VoIP service technology experts are not pleased:
Federal regulations saying that police must be able to tap into Internet phone conversations with ease are coming under renewed attack from academics, engineers and one of the Net’s founding fathers.
A 21-page study (click for PDF) to be released Tuesday says it’s impossible for the government to expect all products that use voice over Internet protocol, or VoIP, to comply with the Federal Communications Commission’s September 2005 requirement mandating wiretapping backdoors for government surveillance. That requirement is backed by the Bush administration.

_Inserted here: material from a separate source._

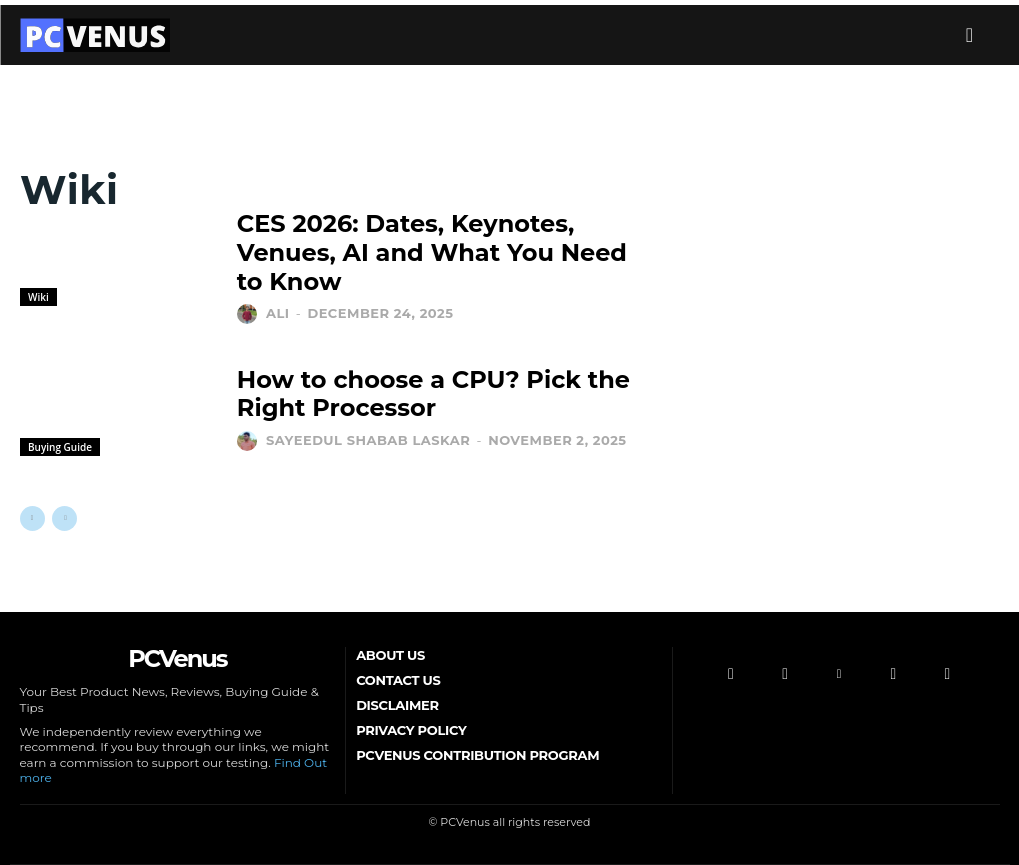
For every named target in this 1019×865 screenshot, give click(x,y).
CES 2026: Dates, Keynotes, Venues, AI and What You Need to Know (432, 252)
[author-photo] (249, 314)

The study, organized by the Information Technology Association of America, says that because VoIP relies on a fundamentally different network architecture from that of traditional phone lines, such a mandate would pose "enormous costs" to the industry and could even introduce significant security risks.
The nine contributors included Vint Cerf, Google’s chief Internet evangelist and one of the Net’s founding fathers; Steven Bellovin and Matt Blaze, both prominent computer security professors who specialize in security; Clinton Brooks, a former National Security Agency official; and engineers from Sun Microsystems and Intel.

9-16-2007 22:17:52
Well,
All of those ‘experts’ you mentioned that say it costs too much work for the same companies who are publicly traded on the stock market. They are looking at VOIP as a profit margin and any ‘backdoor’ engineering will not take a significant portion of that margin.
The idea of wiretapping is to prevent criminal acts and possibly terrorism. If you aren’t doing anything wrong then you have nothing to worry about. Let’s protect our country. Let’s protect ourselves.